Merit testing is imbedded in Chinese tradition, and there is still an aura of respect around scholars” (Aufrecht, & Li Siu, 1995, para. 18); however, “acknowledging the necessity to establish the fairness and consequential validity of [a] candidate’s performance assessment when they are used to make high-stakes decisions” (Denner, Norman, & Lin, 2009, para. 1) have raised a number of concerns with regard to Chinese civil service reform and the consequential basis of validity and the unintentional and intentional social consequences of assessment.
History has provided evidence that unintended consequences can have far-reaching influences and the influences of Chinese civil service reform can have unintentional and intentional social consequences (Jones, Jones, & Hargrove, 2003). A number of theorists have taken distinct positions with regard to this issue. For example, D. E. Wiley asserts that the consequences of assessment should not be taken into account with regard to validity.
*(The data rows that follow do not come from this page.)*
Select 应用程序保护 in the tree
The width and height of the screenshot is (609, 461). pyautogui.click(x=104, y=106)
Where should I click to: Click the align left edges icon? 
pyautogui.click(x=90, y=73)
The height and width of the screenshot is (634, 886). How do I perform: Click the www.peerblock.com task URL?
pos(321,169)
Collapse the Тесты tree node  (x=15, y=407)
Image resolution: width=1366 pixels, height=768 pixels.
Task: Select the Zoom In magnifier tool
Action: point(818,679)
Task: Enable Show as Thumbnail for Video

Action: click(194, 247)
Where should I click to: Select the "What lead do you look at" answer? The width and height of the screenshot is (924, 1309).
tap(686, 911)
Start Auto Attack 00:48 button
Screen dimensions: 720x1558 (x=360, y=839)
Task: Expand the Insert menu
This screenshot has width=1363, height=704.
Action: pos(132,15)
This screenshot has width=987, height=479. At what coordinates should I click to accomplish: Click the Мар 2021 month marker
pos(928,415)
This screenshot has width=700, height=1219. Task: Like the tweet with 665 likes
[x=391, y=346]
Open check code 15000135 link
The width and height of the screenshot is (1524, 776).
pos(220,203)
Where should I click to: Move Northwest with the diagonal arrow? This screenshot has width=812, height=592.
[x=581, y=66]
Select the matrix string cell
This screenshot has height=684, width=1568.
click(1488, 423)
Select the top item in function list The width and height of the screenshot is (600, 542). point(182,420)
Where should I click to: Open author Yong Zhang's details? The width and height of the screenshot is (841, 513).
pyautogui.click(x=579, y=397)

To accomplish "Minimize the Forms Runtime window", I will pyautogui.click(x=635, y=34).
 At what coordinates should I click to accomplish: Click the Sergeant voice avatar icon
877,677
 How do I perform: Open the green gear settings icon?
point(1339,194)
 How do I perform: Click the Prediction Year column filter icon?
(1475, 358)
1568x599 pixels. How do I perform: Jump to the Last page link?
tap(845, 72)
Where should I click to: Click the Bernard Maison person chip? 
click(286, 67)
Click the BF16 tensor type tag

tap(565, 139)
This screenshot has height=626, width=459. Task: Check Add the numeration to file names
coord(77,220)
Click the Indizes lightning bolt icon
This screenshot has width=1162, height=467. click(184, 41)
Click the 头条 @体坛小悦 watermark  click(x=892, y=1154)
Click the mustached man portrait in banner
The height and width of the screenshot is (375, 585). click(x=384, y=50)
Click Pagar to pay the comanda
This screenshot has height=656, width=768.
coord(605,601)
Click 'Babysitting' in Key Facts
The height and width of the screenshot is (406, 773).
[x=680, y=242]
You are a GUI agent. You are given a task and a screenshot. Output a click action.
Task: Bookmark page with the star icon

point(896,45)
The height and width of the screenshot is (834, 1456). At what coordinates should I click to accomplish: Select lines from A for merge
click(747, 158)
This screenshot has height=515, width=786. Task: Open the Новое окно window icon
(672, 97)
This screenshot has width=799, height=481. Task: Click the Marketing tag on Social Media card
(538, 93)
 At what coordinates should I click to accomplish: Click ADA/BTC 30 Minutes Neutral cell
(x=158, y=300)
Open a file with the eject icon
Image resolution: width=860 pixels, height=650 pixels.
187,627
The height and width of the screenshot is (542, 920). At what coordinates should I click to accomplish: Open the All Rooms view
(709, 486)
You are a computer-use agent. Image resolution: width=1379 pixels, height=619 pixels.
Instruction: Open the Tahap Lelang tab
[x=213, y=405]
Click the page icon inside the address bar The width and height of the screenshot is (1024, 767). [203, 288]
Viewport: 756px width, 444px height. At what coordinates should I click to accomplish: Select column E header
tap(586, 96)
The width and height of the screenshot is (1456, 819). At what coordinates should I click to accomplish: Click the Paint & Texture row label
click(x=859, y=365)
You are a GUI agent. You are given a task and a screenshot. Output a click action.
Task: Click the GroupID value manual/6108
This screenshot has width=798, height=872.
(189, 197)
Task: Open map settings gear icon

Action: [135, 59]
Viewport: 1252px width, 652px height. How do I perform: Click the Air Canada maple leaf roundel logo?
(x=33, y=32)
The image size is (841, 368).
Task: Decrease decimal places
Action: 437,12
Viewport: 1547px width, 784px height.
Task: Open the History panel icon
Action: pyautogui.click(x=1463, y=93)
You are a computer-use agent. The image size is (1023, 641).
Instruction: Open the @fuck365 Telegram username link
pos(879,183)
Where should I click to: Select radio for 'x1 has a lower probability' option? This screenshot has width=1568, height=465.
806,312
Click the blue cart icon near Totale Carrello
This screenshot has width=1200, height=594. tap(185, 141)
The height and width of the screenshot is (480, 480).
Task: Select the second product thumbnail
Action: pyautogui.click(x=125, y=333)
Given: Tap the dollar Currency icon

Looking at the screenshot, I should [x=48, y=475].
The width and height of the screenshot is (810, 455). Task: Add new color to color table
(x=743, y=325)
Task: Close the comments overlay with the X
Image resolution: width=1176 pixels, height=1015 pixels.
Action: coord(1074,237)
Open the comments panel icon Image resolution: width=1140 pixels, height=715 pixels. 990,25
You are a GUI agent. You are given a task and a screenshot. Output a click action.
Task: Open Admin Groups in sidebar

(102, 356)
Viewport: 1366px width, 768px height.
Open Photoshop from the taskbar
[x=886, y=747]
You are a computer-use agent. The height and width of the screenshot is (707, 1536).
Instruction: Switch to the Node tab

In contrast, Lee Cronbach, a pioneer in education and known for research in three categories: instruction, measurement theory, and program evaluation asserts that social consequences alone may affect validity by casting doubt on the manner in which an assessment is utilized (News release, 2001). Many more theories and beliefs exist that distinguish between facts relevant to validity and facts that can influence informed decisions concerning social policy (Suen, & Vu, 2006). Conclusion
Evidence of the far-reaching effects of the use of essay examinations for civil service selection in China can be found dating from the seventh century to contemporary times. The education of this nation is the result of and “maintained by the state-orchestrated system of high stakes and extremely competitive exam[ination]s” (Yu, & Suen, 2005, introduction). The motivating force behind this historical model was the Keju examination system; the purpose was to choose high officials that would be capable of serving the Emperor (Yu, & Suen, 2005). The Legacy of traditional civil service exams is mixed (Aufrecht, & Li Siu, 1995, para. 18);” however, the importance of acknowledging this legacy requires an understanding of the fairness and consequential validity of this ground-breaking form of what was to become known as democracy. Although history does not recognize the Chinese use of essay examinations for civil service selection as one of the milestones with regard to the conception of the democracy, its social consequences, both unintentional and intentional have paved the way for contemporary societies to flourish by way of academic excellence.